We recommend booking directly through VRBO because it has fewer fees and more flexible cancellation policies than Airbnb – also, we’re not fans of Airbnb’s unethical track record and lax security.
You’ll want to rent a car.
There’s not much in the way of public transit to get you to and from the breweries in Salt Lake City, and while they’re mostly clustered together – so you could feasibly Lyft and walk – it’s much, much easier to just rent a car.
While hitting up multiple breweries and driving isn’t necessarily the easiest task, we stayed safe by sticking to small pours – most breweries offer 2oz tasters for cheap – and alternating who drank at each stop. Plus, we ate plenty of food, drank loads of water, and took our time! The legally-required low alcohol content helps, too.
Salt Lake City is an outdoor adventure paradise.
The nearby Wasatch and Oquirrh Mountains – the two ranges which you’ll see majestically basking in the sun from just about everywhere in the city – are full of adventure in all seasons.
During the spring, summer, and fall, they’re a hikers paradise! Within an hour of Salt Lake City you’ll discover gushing waterfalls, gurgling streams, mirrored lakes, unique rock formations, and sweeping views of the city, the valley, and even the Great Salt Lake itself. To help you plan your adventures, we’ve got a fantastic guide to the best hikes near Salt Lake City!

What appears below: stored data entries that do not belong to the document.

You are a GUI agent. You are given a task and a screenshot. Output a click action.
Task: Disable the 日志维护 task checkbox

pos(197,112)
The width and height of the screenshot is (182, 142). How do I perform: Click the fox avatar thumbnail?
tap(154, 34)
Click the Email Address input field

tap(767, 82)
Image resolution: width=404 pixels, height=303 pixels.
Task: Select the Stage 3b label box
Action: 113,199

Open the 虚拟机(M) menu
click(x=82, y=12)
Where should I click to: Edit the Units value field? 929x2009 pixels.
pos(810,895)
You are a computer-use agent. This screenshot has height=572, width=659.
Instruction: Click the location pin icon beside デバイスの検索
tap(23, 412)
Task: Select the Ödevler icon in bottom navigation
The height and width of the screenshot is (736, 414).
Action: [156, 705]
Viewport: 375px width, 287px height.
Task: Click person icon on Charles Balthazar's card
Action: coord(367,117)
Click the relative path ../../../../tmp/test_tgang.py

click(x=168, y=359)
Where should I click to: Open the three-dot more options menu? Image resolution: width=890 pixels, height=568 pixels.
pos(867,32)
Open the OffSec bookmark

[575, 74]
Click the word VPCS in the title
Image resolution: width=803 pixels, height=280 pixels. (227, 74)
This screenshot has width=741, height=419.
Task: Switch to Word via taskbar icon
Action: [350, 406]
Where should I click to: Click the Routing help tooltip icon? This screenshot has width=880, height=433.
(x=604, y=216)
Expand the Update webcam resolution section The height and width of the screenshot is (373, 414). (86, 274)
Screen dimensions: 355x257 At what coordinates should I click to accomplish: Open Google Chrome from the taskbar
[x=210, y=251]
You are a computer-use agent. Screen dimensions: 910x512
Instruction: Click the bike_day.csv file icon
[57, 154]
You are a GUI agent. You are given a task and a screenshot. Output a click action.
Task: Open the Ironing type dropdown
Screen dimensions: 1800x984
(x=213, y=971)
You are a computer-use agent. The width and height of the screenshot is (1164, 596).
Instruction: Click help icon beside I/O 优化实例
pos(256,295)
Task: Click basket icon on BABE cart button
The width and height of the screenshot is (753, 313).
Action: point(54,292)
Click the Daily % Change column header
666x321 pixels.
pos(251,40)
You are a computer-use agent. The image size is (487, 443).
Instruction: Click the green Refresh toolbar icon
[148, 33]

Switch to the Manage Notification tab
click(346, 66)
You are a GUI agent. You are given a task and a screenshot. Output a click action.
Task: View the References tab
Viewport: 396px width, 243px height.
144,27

During the winter, those same mountains turn into one of the best places to go skiing and snowboarding in the country. There are 4 excellent ski resorts within a 45-minute drive of Salt Lake City – and we’ve got an entire blog post about skiing in Salt Lake City for you to read.
Let’s face it: nothing goes together quite as well as outdoor sports and cold beer, and Salt Lake City has heaps of both.
Salt Lake City has excellent coffee and food, too!
As for food, the extensive list of brewpubs will keep you full all day long, but if still you have room we recommend a delicious Mexican meal at Red Iguana, made famous after a feature on Diners, Drive-Ins, and Dives. Just be sure to arrive early, or prepare to wait!
And yes, it’s true: the food IS worth the wait.
The Best Breweries in Salt Lake City
If you find yourself short on time in Salt Lake City, we’ve managed to sum up our recommendations below into 3 must-visit suggestions. Although honestly, you should probably adjust your travel plans to spend more time in SLC, just sayin’.
There, I just saved you a bunch of reading. You’re welcome. No wait, please keep reading. We drank so much beer in the process of researching for this post, you guys. Please make our liver damage worthwhile.
If you’ve got more time to spend in Salt Lake City, be sure to read through our detailed recommendations below. Most of the breweries are clustered near one another, which makes visiting several in one day about as possible as the amount of beer your liver can handle.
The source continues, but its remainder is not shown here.